Marka değeri, markaların ismiyle ve sembolüyle ilintili, işletmelere veya işletmelerin müşterilerine ürün ve hizmet şeklinde verilen, değer yükseltici ya da eksiltici bir özellik taşıyan aktifler ve taahhütler şeklinde tanımlanmaktadır. Yine müşterilerin, sözü edilen marka ile özleştirdiği ve öteki markalardan farklı gördüğü üründeki tüm değerlerdir şeklinde tanımlamak mümkündür. Marka için yapılan geçmiş yatırımların, markayla özdeşleşmiş değerlerin toplamıdır (İnce, 2013: 7).

Pazar ortamında marka değeri ve gücü tüketiciler tarafından korunmaktadır.
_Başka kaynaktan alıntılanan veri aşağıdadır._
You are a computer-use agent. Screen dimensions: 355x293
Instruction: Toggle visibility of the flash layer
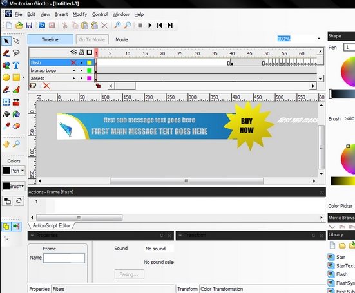73,62
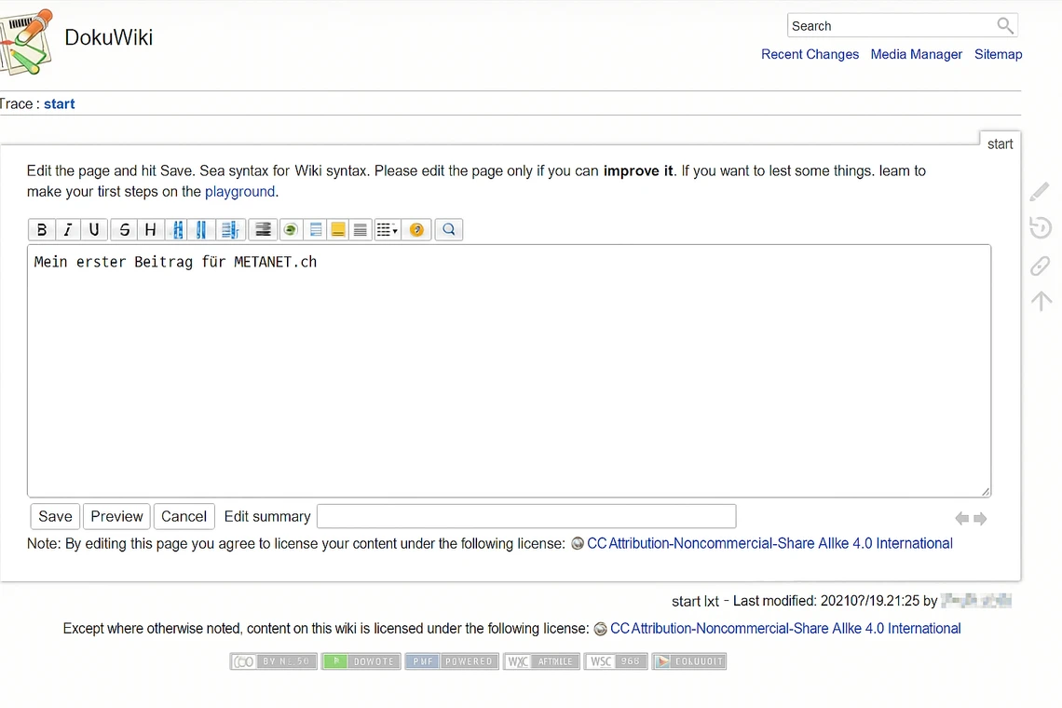The height and width of the screenshot is (708, 1062).
Task: Insert an external link with globe icon
Action: 290,229
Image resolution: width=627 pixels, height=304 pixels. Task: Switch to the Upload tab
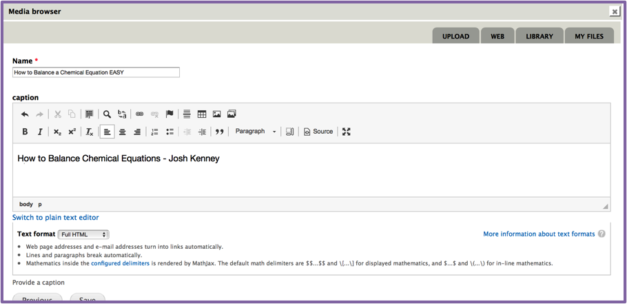pos(455,37)
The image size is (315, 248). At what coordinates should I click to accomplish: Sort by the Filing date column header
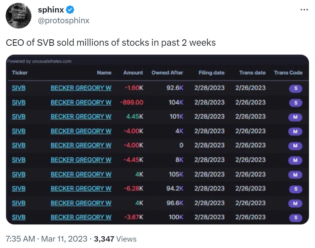[211, 73]
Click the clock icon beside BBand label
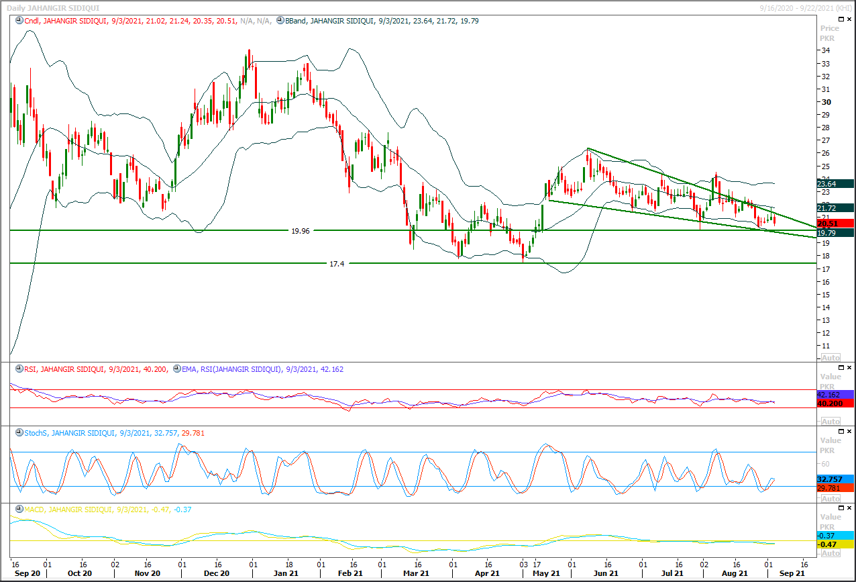Viewport: 856px width, 582px height. pyautogui.click(x=280, y=21)
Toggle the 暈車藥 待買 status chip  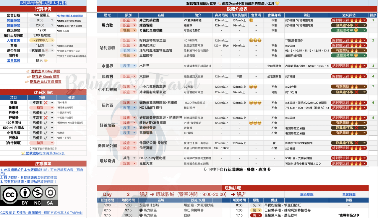point(42,108)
Tüketicilerin markaya sahip çıkmaları ölçüsünde markanın değeri daha da artacaktır. Markanın bilinmesi, marka bağımlılığının ve marka değerinin artması anlamına gelmektedir. Eğer tüketici fiyat olumsuzluğundan dolayı marka değişikliğine giderse, marka değeri tüketici gözünde azalmış olacaktır. Bu durumda en iyi tüketici, markayı değerli kılandır (Bozkurt, 2004: 50).

Marka değerinin belirlenmesi için yapılan çalışmalarda şu özellikler dikkate alınmaktadır

(http://satisteknikleri.webnode.com.tr/news/marka%20de%C4%9Feri%20ve%20bile

%C5%9Fenleri/, 2011).

- Marka farkındalığı, - Marka imajı,

- Markaya bağlılık /marka sadakati, - Marka iletişiminin tutarlılığı,

- Marka duyarlılığı (satış sırasında markanın özelliği fiyat, ambalaj, boyut, biçim),

- Ürün kalitesi,

- Pazar payı ve sıralamada markanın istikrarı, - Dağıtım, fiyatlandırma ve ürün yeniliği.

Müşteri ve marka arasındaki ilişki, pazarlama kaynaklarında marka denkliği kavramını ortaya çıkarmıştır. Marka değeri için, tüketicinin var olan bir marka hakkındaki düşüncesi şeklinde tanımlar yapılmıştır. Denge kavramı ise, markanın değerini tarif eden finansal bir kavramdır (Bozkurt, 2004: 50). Marka denkliği bazı kaynaklarda marka değeri olarak görülmektedir. Marka denkliği finansal açıdan ele alınırsa, imajın etkilediği görülmektedir. O halde, bir markanın finansal değer taşıması demek, marka imajından yani tüketici zihnindeki düşünceden geçmektedir (Yeniçeri, Alemdar ve Dirik, 2016: 823).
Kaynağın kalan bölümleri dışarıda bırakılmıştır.